What about our legacy?
Published 6:00 am Saturday, March 16, 2019
How are we going to live? How will we be remembered? What legacy will we leave behind?
Sometimes we can tell about the legacy a person leaves behind simply by walking through the cemetery. View several of these epitaphs and see what they tell us about the person who died.
On a tombstone in Cambridge, England, these words were written about an Anglican priest. “Here lies Father William who served as Vicar of this church for more than 30 years without the slightest bit of enthusiasm.”
From a cemetery in Nova Scotia. “Here lies Ezekiel Ikle, age 102. The good die young.”
On a tombstone in a Georgia cemetery: “I told you I was sick.”
Now these tombstones tell us a lot about the lives that were led and the legacies that were left behind. As “Biography” magazine had it on its cover a few years ago, “Every life has a story.” And it does. But what is the story that is left behind? Abraham Lincoln was once asked how he would like to be remembered.
It is interesting that he did not ask history to recall him as president or as the leader of his country in troubled times. He said he hoped it would be said of him, “He plucked a thistle and planted a flower where a flower would grow.” It is little wonder that Abraham Lincoln is remembered with great fondness and appreciation. People who plant flowers where thorns have grown can be sure their epitaph will read: “Gone, but not forgotten.”

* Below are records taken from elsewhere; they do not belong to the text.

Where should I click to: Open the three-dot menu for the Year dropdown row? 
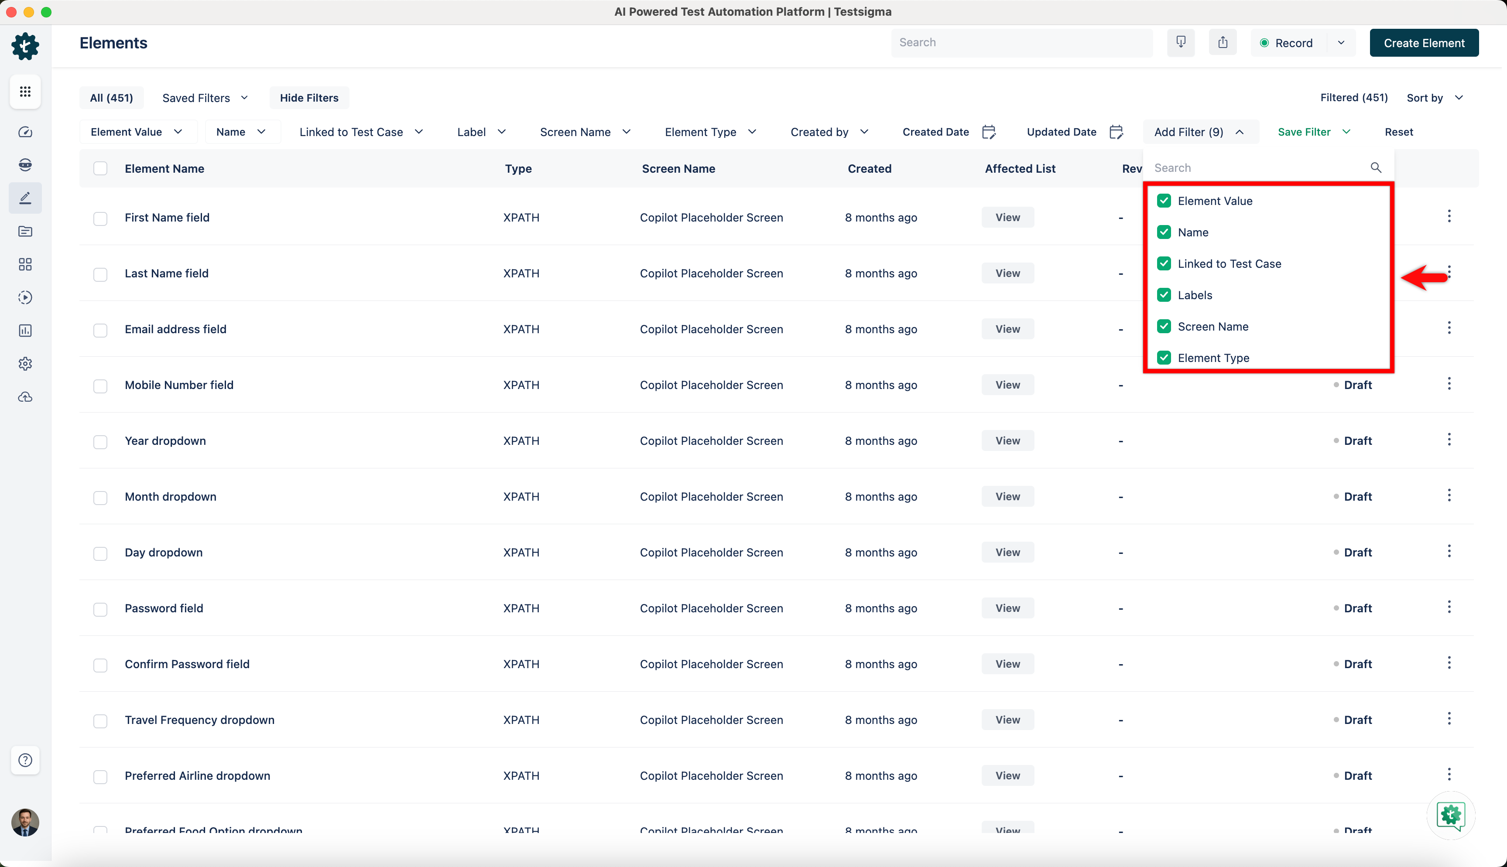point(1449,439)
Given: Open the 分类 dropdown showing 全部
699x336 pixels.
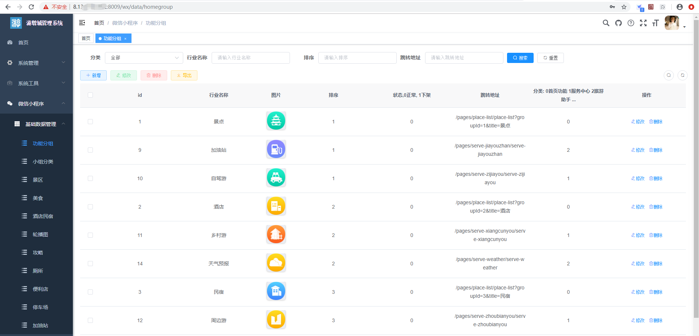Looking at the screenshot, I should (x=144, y=58).
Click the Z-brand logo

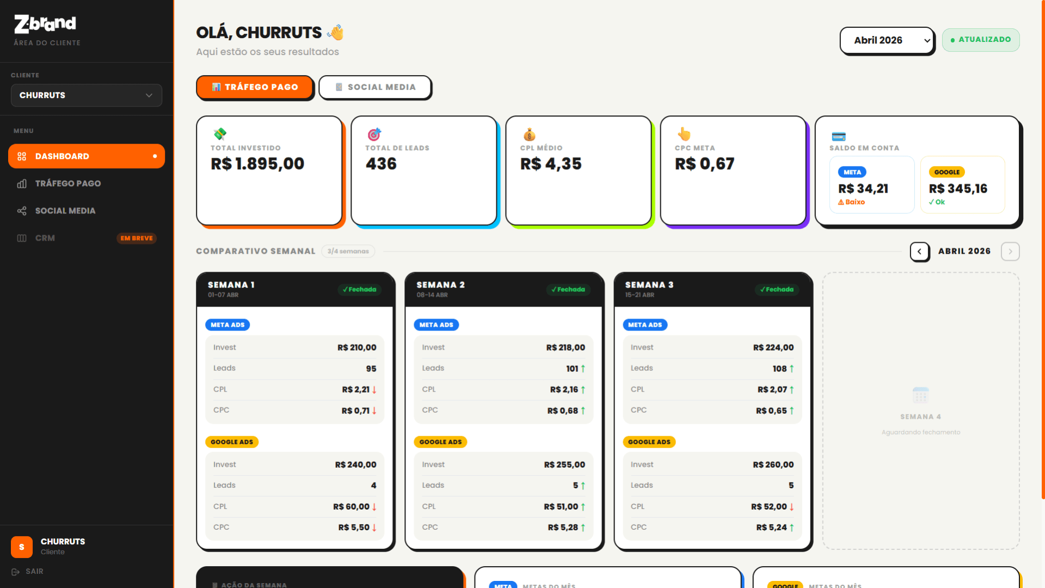pyautogui.click(x=44, y=23)
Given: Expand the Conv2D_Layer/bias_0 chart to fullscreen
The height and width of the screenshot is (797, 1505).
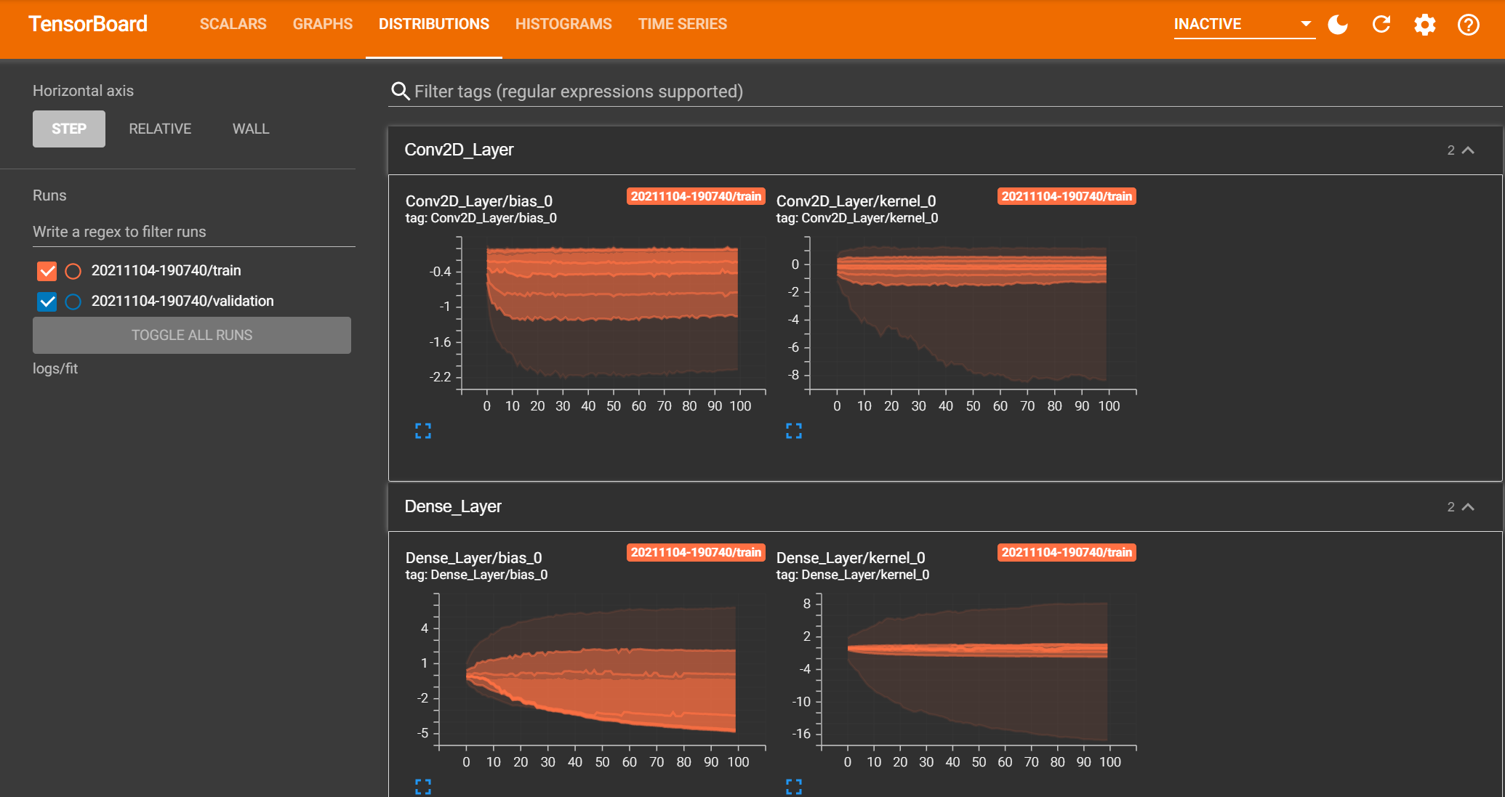Looking at the screenshot, I should (422, 431).
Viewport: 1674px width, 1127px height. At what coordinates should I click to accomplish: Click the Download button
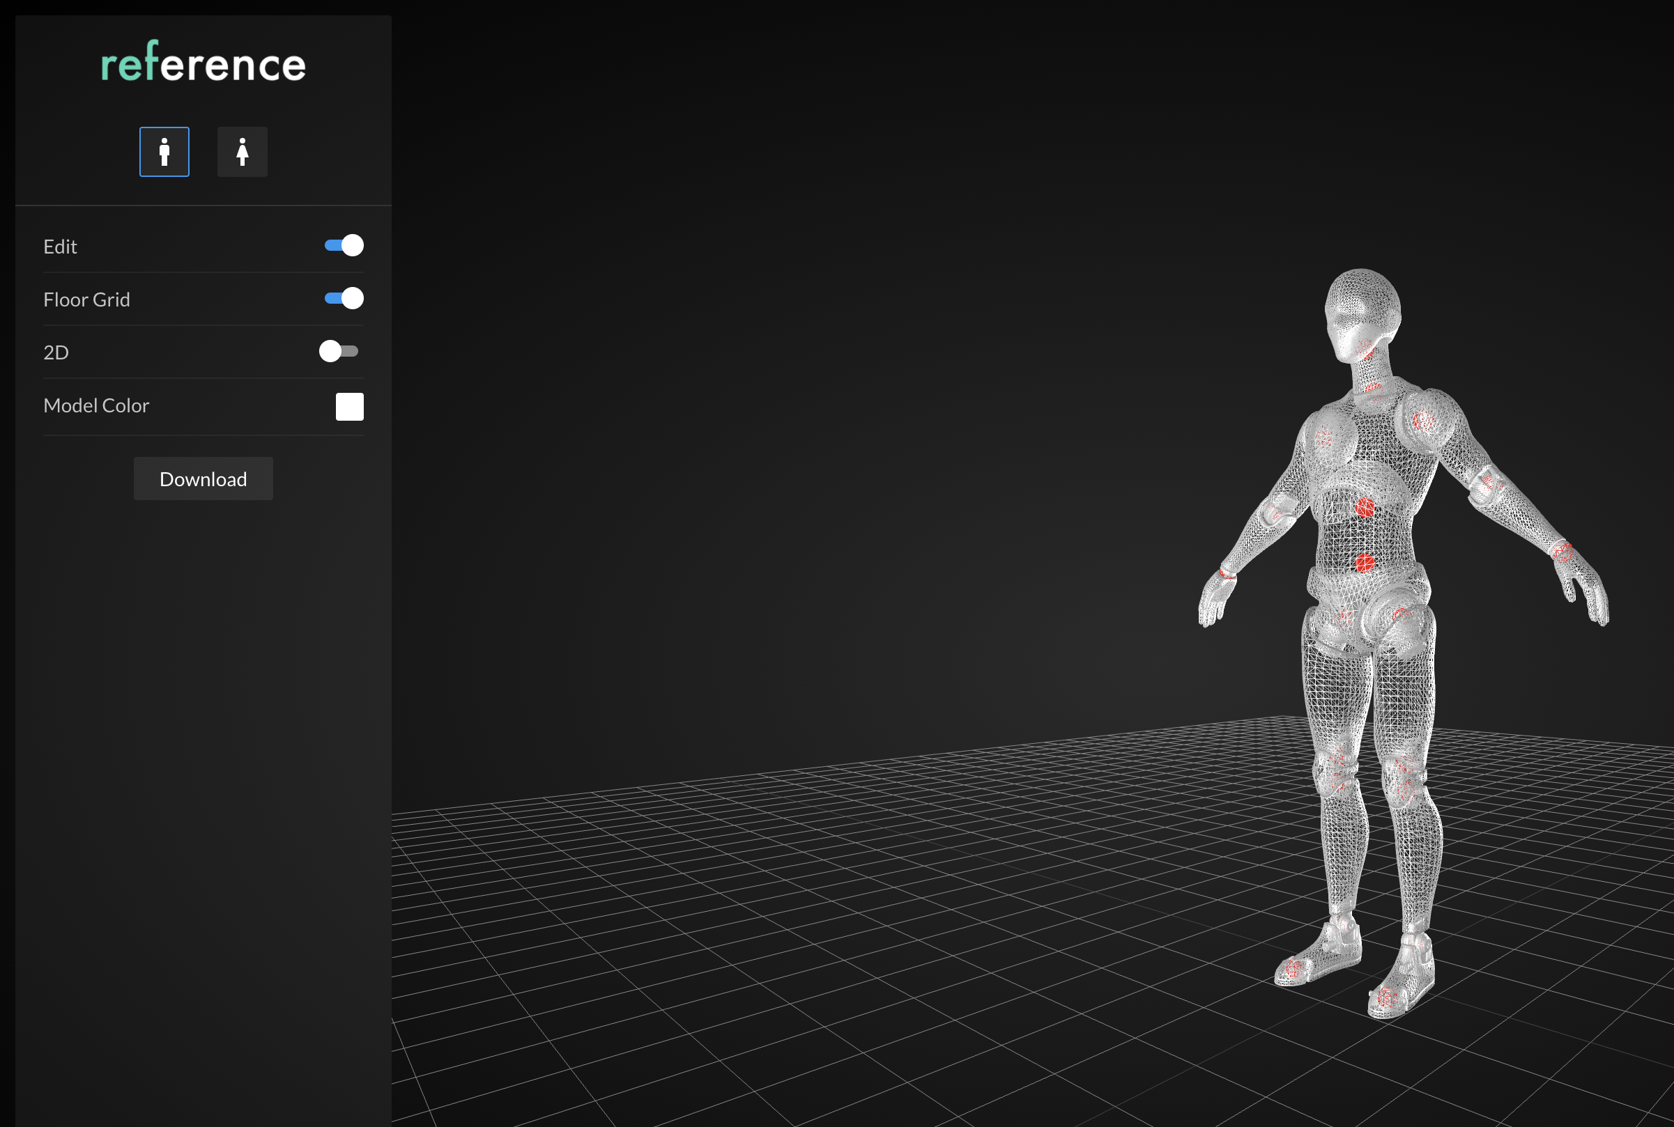tap(203, 478)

Most normal human beings want to leave something worthwhile as they depart this world. For best results, we take our cue from Jesus. You see, it is his legacy to humankind that overshadows and dwarfs all other combined legacies of humankind. Needless to say, Jesus’ legacy reflects his life. It was and is a legacy of love, and it cost him his life. There’s a chapter in the late Bishop Bevel Jones’ book “One Step Beyond Caution” called “A Mother’s Influence.” In that chapter, Bishop Jones spoke of some of the things his mother gave him.
“Mother took every opportunity to create awareness and a sense of wonder in me. I can hear mother now bemoaning the fate of a crippled animal or fallen sparrow. She would have me virtually in tears over the plight of a neighbor in trouble or some person who was down and out. But that compassion was coupled with the compulsion to exceed. Mother was allergic to mediocrity.”
Then Bishop Jones said, “The longer I live the more I think about what my folks bequeathed to me and what I am passing on to my children and grandchildren. It is no disgrace not to leave an estate. But it is tragic to leave no legacy.”